START Recorded data
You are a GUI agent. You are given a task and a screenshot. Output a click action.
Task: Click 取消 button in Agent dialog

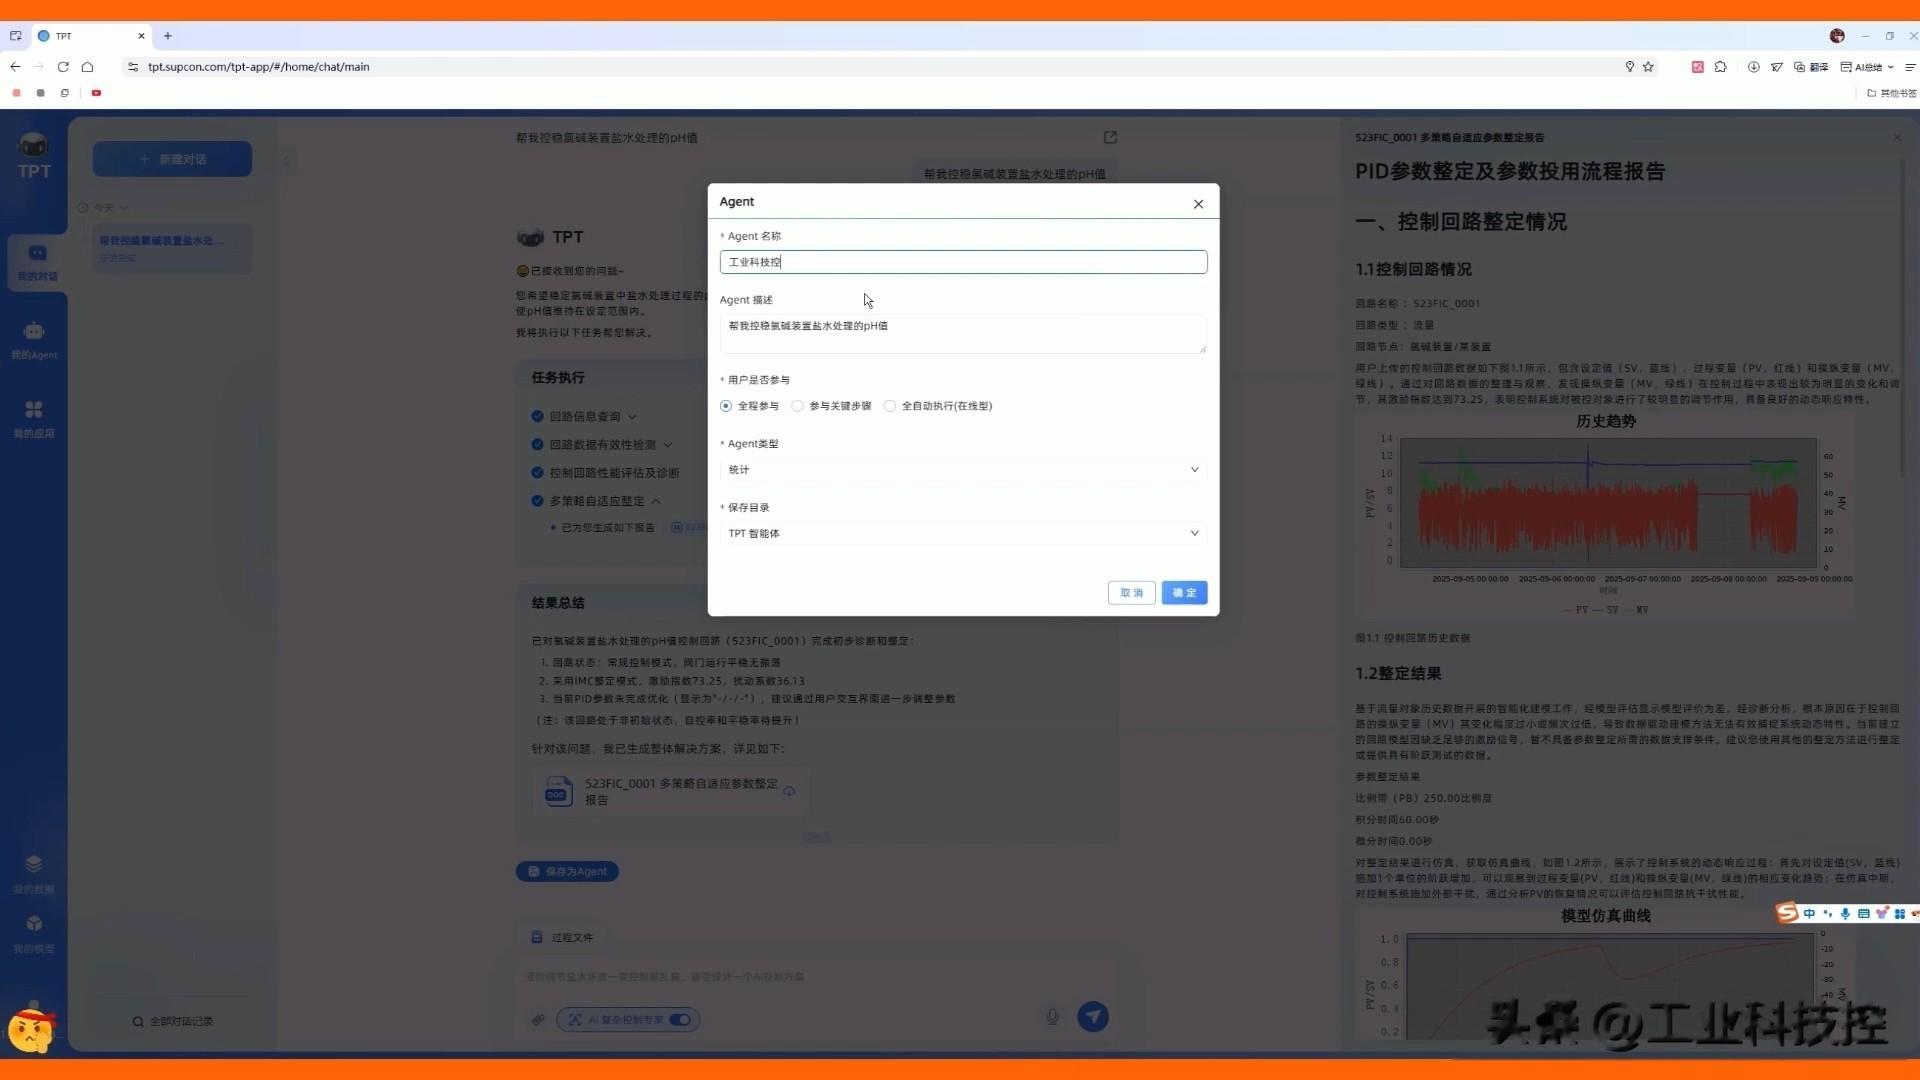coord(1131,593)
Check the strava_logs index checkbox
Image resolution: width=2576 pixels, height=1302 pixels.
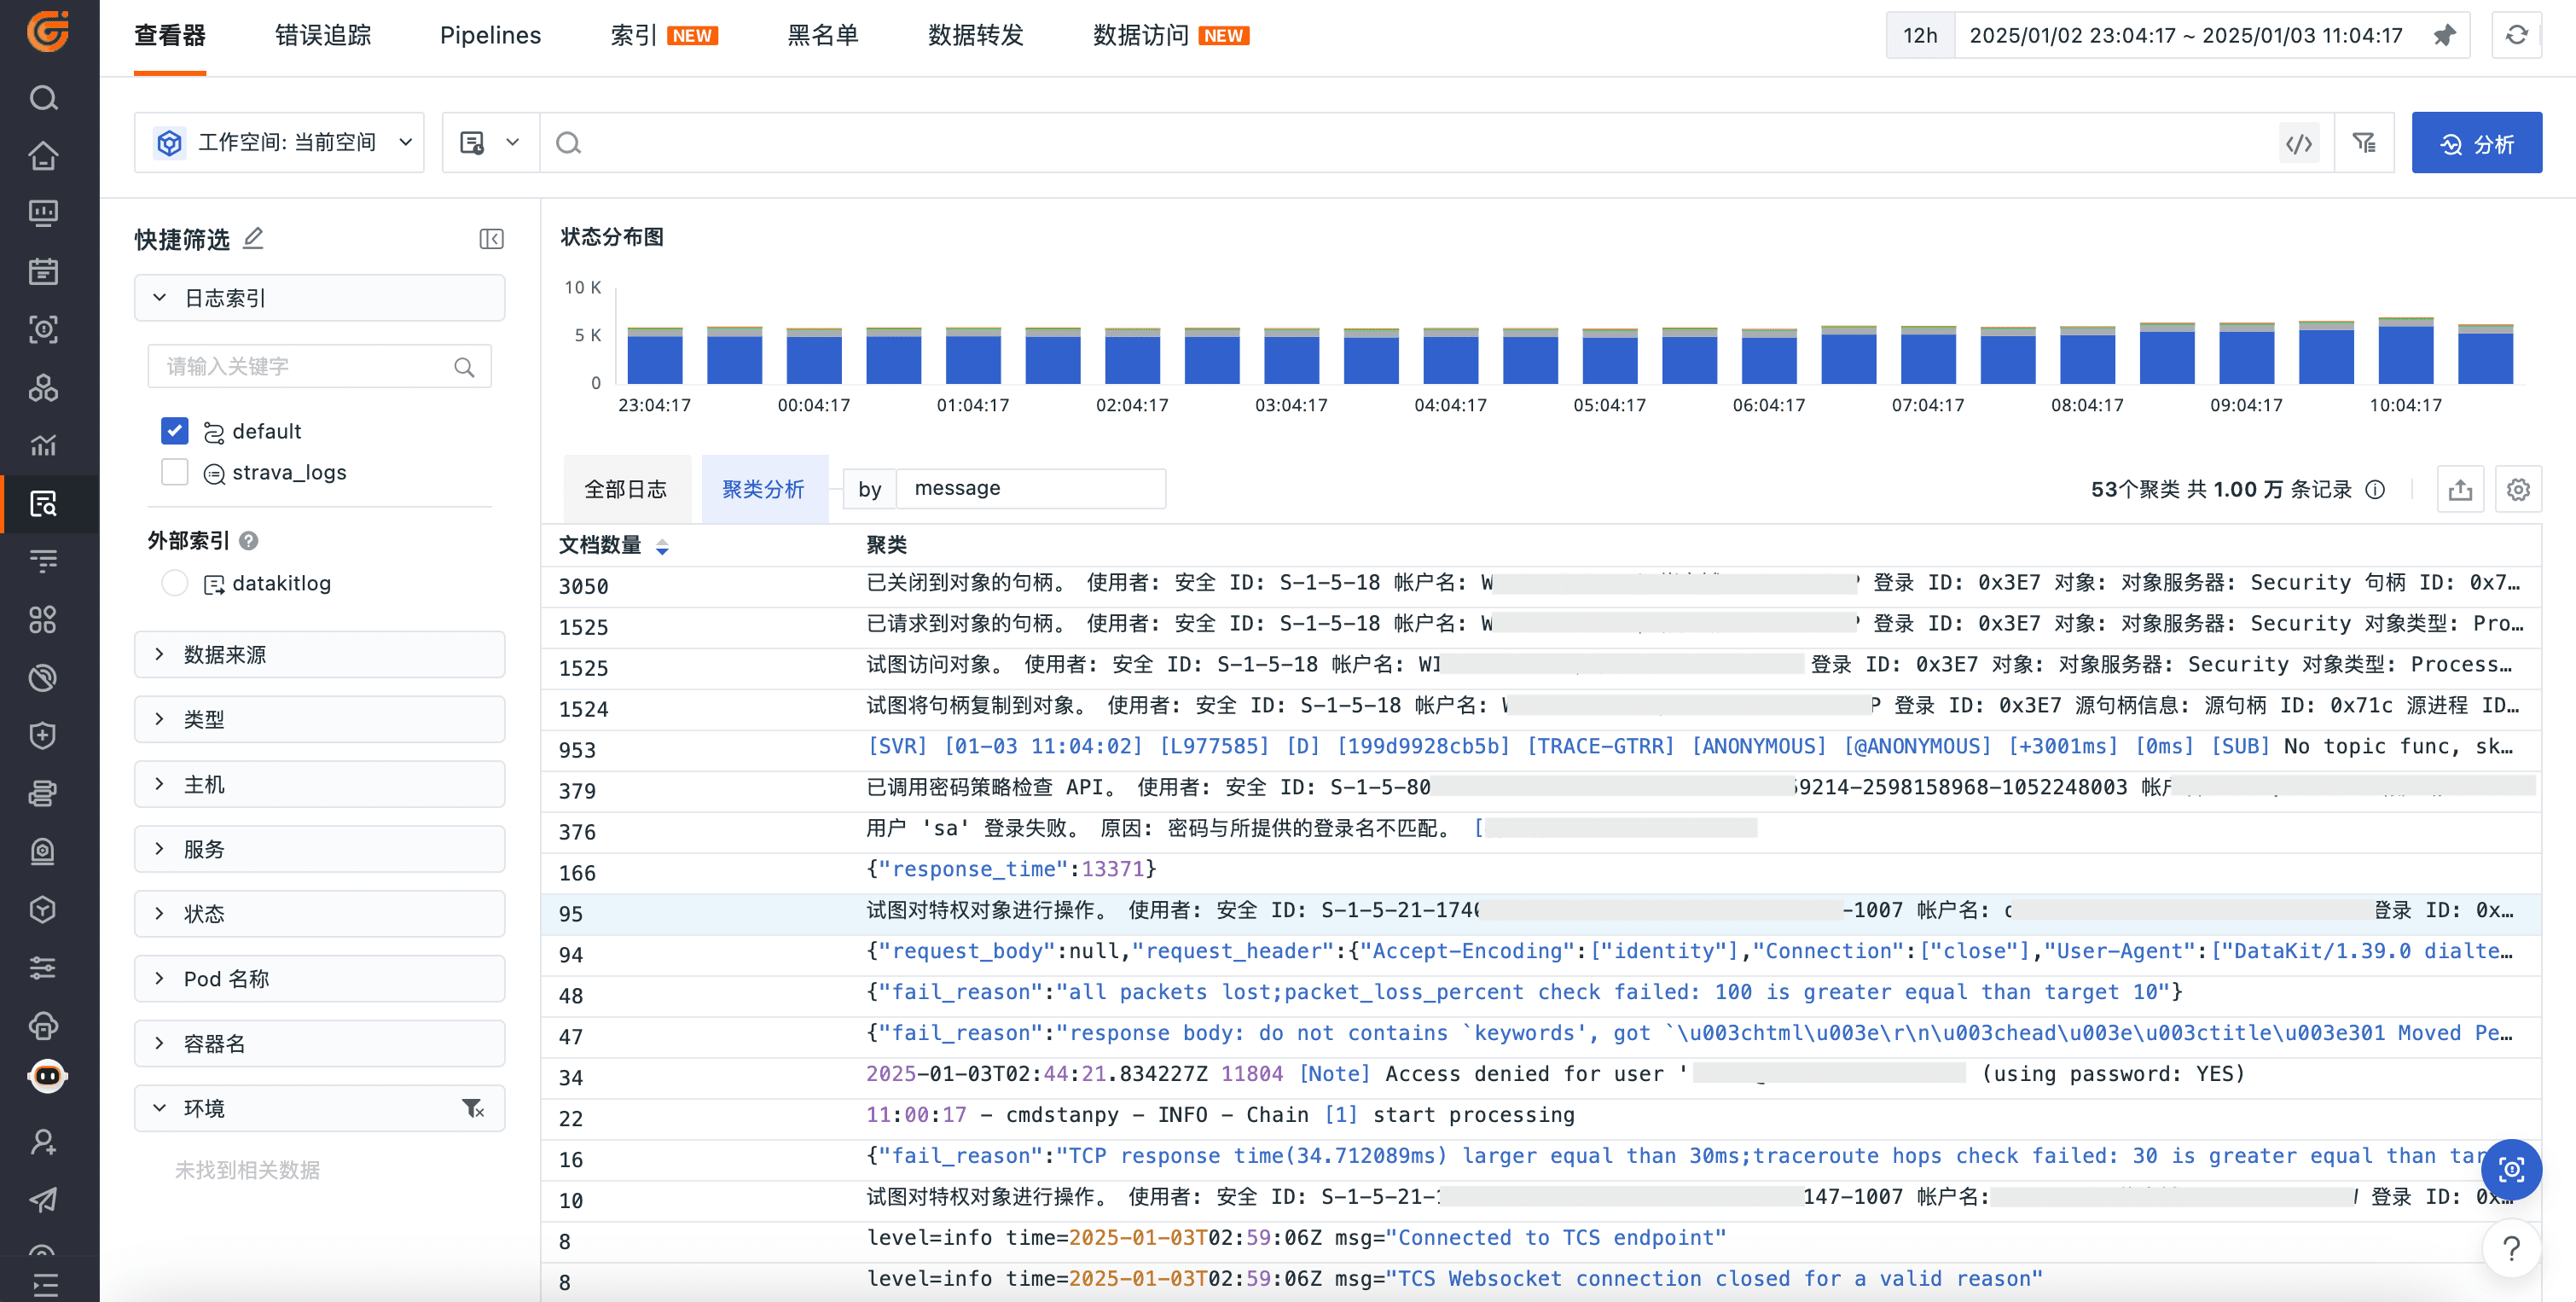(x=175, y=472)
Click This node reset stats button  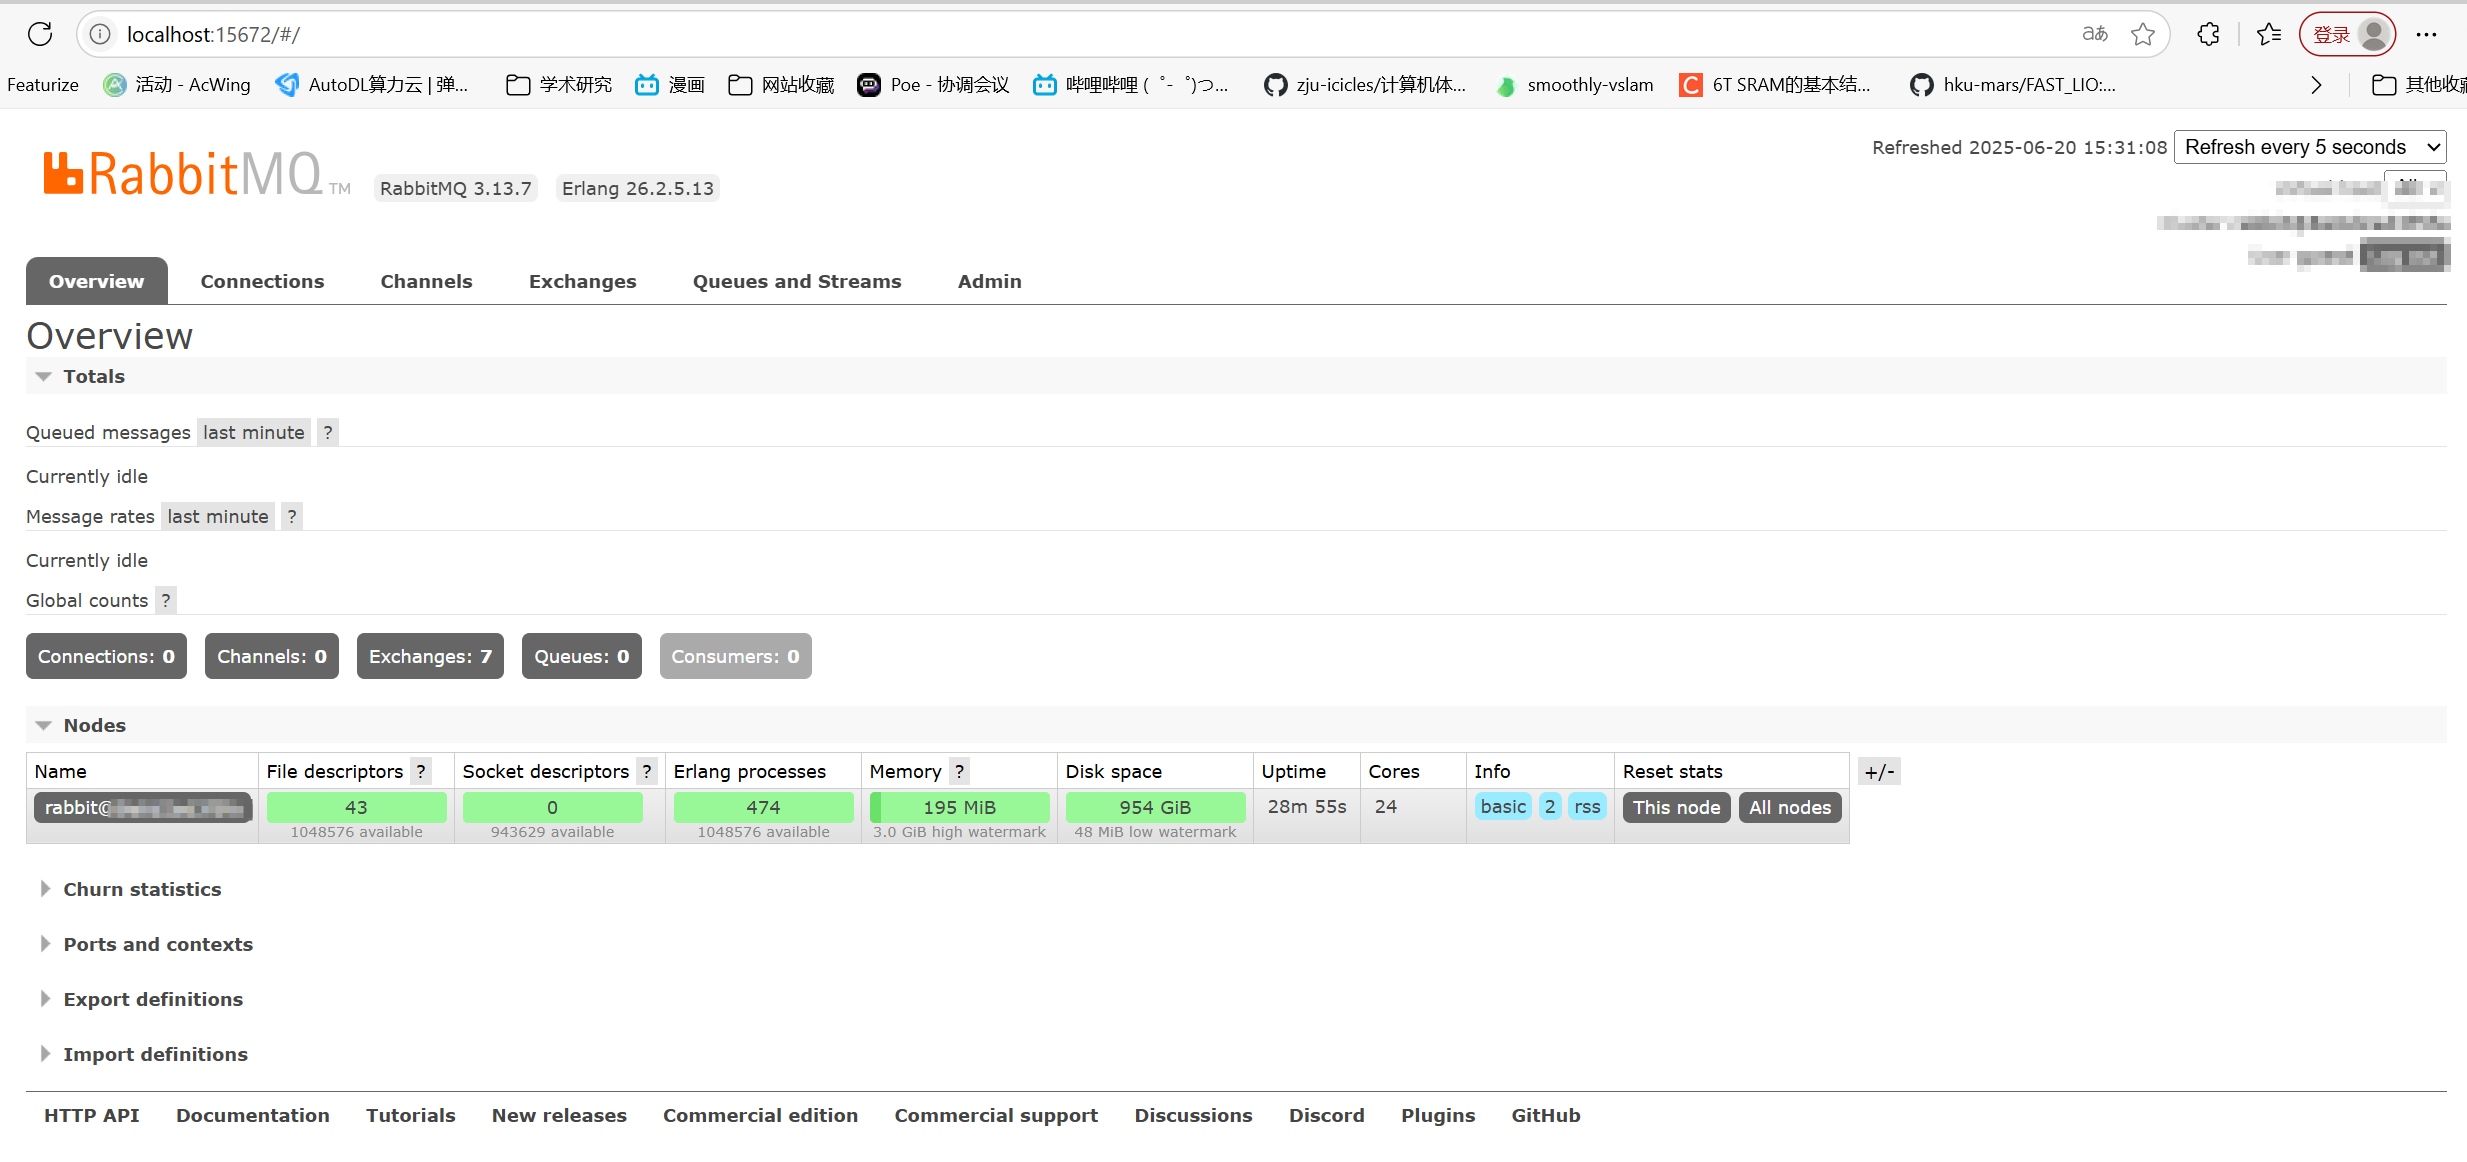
END Recorded data
Output the material verbatim, skipping the images.

**Solution to the problem**
You are a GUI agent. You are given a task and a screenshot. Output a click action.
Task: Click 取消 button in Agent dialog

coord(1131,593)
Check the strava_logs index checkbox
Image resolution: width=2576 pixels, height=1302 pixels.
(x=175, y=472)
Click This node reset stats button  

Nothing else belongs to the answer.